Story of Our Constitution - E. M. Tappan |
After the Twelfth Amendment was declared in force, in 1804, the Constitution remained unchanged for more than half a century. In that time the thirteen States had grown to thirty-four, and the 4,000,000 inhabitants had become 31,000,000. Civil War was raging between North and South. Negro slavery was not then forbidden by the Constitution and was in operation throughout the Southern States. The slaves remaining at home cared for their masters' families and worked for them, leaving the white men of the household free to join the Southern armies. To prevent this would be a valuable military measure, of great help to the forces of the Government.

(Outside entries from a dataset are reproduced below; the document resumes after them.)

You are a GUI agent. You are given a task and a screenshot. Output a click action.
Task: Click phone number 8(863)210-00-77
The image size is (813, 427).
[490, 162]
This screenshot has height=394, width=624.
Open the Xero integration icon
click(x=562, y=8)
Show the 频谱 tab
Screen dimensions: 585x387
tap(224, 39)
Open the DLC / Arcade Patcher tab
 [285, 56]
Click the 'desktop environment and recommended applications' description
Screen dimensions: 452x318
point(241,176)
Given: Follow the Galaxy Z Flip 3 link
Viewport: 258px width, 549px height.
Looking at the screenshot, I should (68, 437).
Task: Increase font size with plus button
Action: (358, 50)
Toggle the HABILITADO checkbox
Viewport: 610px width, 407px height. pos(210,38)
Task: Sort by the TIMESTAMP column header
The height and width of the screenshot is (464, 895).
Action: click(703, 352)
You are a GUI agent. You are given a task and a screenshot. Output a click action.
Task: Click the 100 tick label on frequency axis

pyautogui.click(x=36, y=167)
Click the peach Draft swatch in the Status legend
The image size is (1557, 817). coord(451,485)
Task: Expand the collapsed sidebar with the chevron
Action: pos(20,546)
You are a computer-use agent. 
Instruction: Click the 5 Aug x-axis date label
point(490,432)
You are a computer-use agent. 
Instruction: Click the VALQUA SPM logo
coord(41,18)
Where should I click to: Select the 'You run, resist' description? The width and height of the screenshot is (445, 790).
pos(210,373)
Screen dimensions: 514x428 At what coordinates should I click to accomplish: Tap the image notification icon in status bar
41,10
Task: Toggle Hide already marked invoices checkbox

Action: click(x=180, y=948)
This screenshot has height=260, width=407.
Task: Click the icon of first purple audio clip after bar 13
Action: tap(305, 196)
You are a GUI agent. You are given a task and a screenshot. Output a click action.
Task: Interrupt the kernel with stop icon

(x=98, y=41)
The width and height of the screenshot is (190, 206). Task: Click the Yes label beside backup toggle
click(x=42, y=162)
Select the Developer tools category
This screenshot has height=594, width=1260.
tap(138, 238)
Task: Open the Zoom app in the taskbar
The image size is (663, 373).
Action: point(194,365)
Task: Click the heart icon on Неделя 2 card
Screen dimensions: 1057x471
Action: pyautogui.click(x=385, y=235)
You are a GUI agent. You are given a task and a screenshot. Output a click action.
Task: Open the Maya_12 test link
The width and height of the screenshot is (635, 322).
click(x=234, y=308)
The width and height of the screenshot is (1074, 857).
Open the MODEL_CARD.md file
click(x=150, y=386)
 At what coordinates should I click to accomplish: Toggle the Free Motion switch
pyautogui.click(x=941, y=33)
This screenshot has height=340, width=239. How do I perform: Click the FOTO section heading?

One morning in July, 1862, President Lincoln called his Cabinet together. He read to its members a paper which he had just prepared, declaring all slaves free in those States which were at war with the Union. It is no wonder that the Cabinet were surprised and almost bewildered. "It will cost you your election," said one member, but this did not move the President. One suggestion, however, he did follow, and this was to postpone issuing the Proclamation until the Union forces should have won some decided victory.
![]() ABRAHAM LINCOLN. |
Two months later he felt that the time had come. Again he called his Cabinet together, and read them the Emancipation Proclamation. At the end he said, "I know very well that many others might, in this matter as in others, do better than I can. . . . There is no way in which I can have any other man put where I am. I am here; I must do the best I can, and bear the responsibility of taking the course which I feel I ought to take." The Proclamation was then carried to the State Department, and the great seal of the United States was affixed. The paper was signed by the President that same day, and on the following morning it was published in the leading newspapers of the country.
This Proclamation declared that on January 1, 1863, just one hundred days later, "all persons held as slaves in the States then at war with the United States should be then, thenceforward, and forever free." It was added that the Government of the United States would maintain the freedom of such persons.
This Proclamation did not free all the slaves, but only those of the States at war with the Union. Several of what were called the Border States allowed slavery, but some of these had of their own accord set their slaves free. Toward the close of the war, the Thirteenth Amendment, which freed all slaves in the United States or in any place under its rule, was laid before Congress. Late in the afternoon came the roll-call and the registering of each vote. The members on the floor and the spectators in the galleries listened with breathless interest to every name, eager and anxious. After the last name had been called, the speaker announced that the resolve was passed by a two-thirds vote. Visitors in the galleries waved hats and handkerchiefs, while even the members forgot all rules for behavior in a law-making assembly, and joined in the cheers. This Amendment was submitted to the States, and before the close of the year 1865, it had become the law of the land.
One year after the end of the war, Congress passed the Fourteenth Amendment, and in July 1868 this had been ratified by a sufficient number of States to be declared in force. This Amendment gave to Negroes the right of citizenship, and lessened the number of votes to any State denying this right. It forbade, without a special Act of Congress, any one to become a member of Congress or hold any office under the United States or under any State who, having once taken an oath to support the Government of the United States, had taken part in the war.
The Constitution had given to each House of Congress the right to decide who were or were not qualified to become its members, and Congress had refused to receive any man from the seceding States as Senator or Representative who would not take what was called the "ironclad oath," that is, an oath declaring that he had taken no part in secession. As almost every white man in those States had taken part in the secession, few of the white inhabitants of the State had a legal right to vote, while this right was given by Congress to their former slaves. This caused trouble and interference with the Negro vote. To protect the Negroes in their right to vote, Congress now passed the Fifteenth Amendment. This declared that neither the United States nor any State Government could refuse the right to vote to a citizen "on account of race, color, or previous condition of servitude."